**Work request 1**
In the Zinbryta notice below, copy the passage from "To protect patients’" to "legally binding decision." word for word.
**Work request 2**
Turn the paragraph of the Zinbryta notice that begins "No new patients should start treatment" into a short bulleted list that keeps its main facts.
**Work request 3**
Based on the Zinbryta notice, explain in one to three sentences why patients who stop taking Zinbryta need to be followed up.

[[ Text for analysis, beginning ]]

A preliminary review of the available evidence indicates that immune reactions observed in the reported cases may be linked to the use of Zinbryta. Zinbryta may also be linked to severe immune reactions affecting several other organs.
To protect patients’ health, EMA is recommending the immediate suspension of the medicine‘s marketing authorization in the European Union (EU) and a recall of batches from pharmacies and hospitals.
No new patients should start treatment with Zinbryta, according to EMA, and healthcare professionals should immediately contact patients currently being treated with Zinbryta and should stop their treatment and consider alternatives. Patients stopping treatment must be followed up for at least six months (see more details below).
EMA’s recommendation to suspend Zinbryta and recall the product is being sent to the European Commission for a legally binding decision.
The company that markets Zinbryta (Biogen Idec Ltd.) has already voluntarily requested a withdrawal of the medicine’s marketing authorization and informed EMA of its intention to stop clinical studies.
Information for patients
Information for healthcare professionals
To date, EMA’s Pharmacovigilance Risk Assessment Committee (PRAC) has reviewed 12 cases of immune-mediated inflammatory disorders, including encephalitis . Most cases occurred within eight months of starting treatment.
A previous PRAC review in 2017 found that unpredictable and potentially fatal immune-mediated liver injury can occur with Zinbryta for up to six months after stopping treatment and concluded that patients stopping treatment should be followed up.
Available evidence also indicates that Zinbryta could be linked to other immune-mediated disorders, such as blood dyscrasias, thyroiditis or glomerulonephritis.

[[ Text for analysis, end ]]
[[ Supplied entries, beginning ]]

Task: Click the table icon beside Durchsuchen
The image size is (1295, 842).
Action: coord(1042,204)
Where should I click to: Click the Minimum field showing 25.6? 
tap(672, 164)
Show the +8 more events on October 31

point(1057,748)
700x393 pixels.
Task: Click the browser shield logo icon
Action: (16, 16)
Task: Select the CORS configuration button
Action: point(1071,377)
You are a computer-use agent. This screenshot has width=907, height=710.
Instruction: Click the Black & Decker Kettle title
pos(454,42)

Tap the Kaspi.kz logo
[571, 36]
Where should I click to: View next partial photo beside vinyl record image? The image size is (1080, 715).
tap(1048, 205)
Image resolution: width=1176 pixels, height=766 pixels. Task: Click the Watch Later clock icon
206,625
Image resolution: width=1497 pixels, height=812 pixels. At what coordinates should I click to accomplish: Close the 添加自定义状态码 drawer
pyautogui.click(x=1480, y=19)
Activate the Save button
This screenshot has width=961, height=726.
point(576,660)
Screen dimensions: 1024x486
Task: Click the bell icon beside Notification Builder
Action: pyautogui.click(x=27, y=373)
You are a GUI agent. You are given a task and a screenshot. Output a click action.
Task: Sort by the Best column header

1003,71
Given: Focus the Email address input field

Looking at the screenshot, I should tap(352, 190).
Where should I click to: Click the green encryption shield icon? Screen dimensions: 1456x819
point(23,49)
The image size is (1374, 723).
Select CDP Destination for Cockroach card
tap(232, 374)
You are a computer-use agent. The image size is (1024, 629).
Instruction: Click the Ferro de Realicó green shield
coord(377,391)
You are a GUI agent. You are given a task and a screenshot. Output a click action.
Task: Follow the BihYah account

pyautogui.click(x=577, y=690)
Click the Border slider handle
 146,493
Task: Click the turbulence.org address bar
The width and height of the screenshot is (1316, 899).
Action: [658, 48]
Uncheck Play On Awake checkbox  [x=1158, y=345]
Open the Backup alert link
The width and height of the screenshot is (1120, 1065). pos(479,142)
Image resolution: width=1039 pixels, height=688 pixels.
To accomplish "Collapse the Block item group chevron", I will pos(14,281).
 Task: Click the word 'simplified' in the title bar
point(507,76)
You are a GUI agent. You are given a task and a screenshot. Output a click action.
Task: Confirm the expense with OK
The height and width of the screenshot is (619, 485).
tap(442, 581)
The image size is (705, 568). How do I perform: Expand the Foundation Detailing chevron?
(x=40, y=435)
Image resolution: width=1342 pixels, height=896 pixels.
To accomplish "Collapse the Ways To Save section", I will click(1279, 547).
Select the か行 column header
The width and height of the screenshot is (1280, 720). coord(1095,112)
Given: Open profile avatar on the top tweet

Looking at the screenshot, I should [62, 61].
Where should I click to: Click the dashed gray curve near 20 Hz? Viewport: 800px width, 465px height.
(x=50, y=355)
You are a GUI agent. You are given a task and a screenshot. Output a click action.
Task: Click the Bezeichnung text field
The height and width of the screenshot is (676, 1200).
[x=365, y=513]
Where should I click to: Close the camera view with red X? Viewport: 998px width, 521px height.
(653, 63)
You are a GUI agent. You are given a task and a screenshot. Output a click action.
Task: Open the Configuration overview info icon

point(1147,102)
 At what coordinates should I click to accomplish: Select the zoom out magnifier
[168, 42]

[[ Supplied entries, end ]]

**Result 1**
To protect patients’ health, EMA is recommending the immediate suspension of the medicine‘s marketing authorization in the European Union (EU) and a recall of batches from pharmacies and hospitals.
No new patients should start treatment with Zinbryta, according to EMA, and healthcare professionals should immediately contact patients currently being treated with Zinbryta and should stop their treatment and consider alternatives. Patients stopping treatment must be followed up for at least six months (see more details below).
EMA’s recommendation to suspend Zinbryta and recall the product is being sent to the European Commission for a legally binding decision.

**Result 2**
- No new patients should begin Zinbryta treatment.
- Healthcare professionals should contact current patients right away, stop their treatment, and consider alternatives.
- Patients who stop treatment must be followed up for at least six months.

**Result 3**
A 2017 PRAC review found that unpredictable and potentially fatal immune-mediated liver injury can occur with Zinbryta for up to six months after treatment stops. It therefore concluded that patients stopping treatment should be followed up.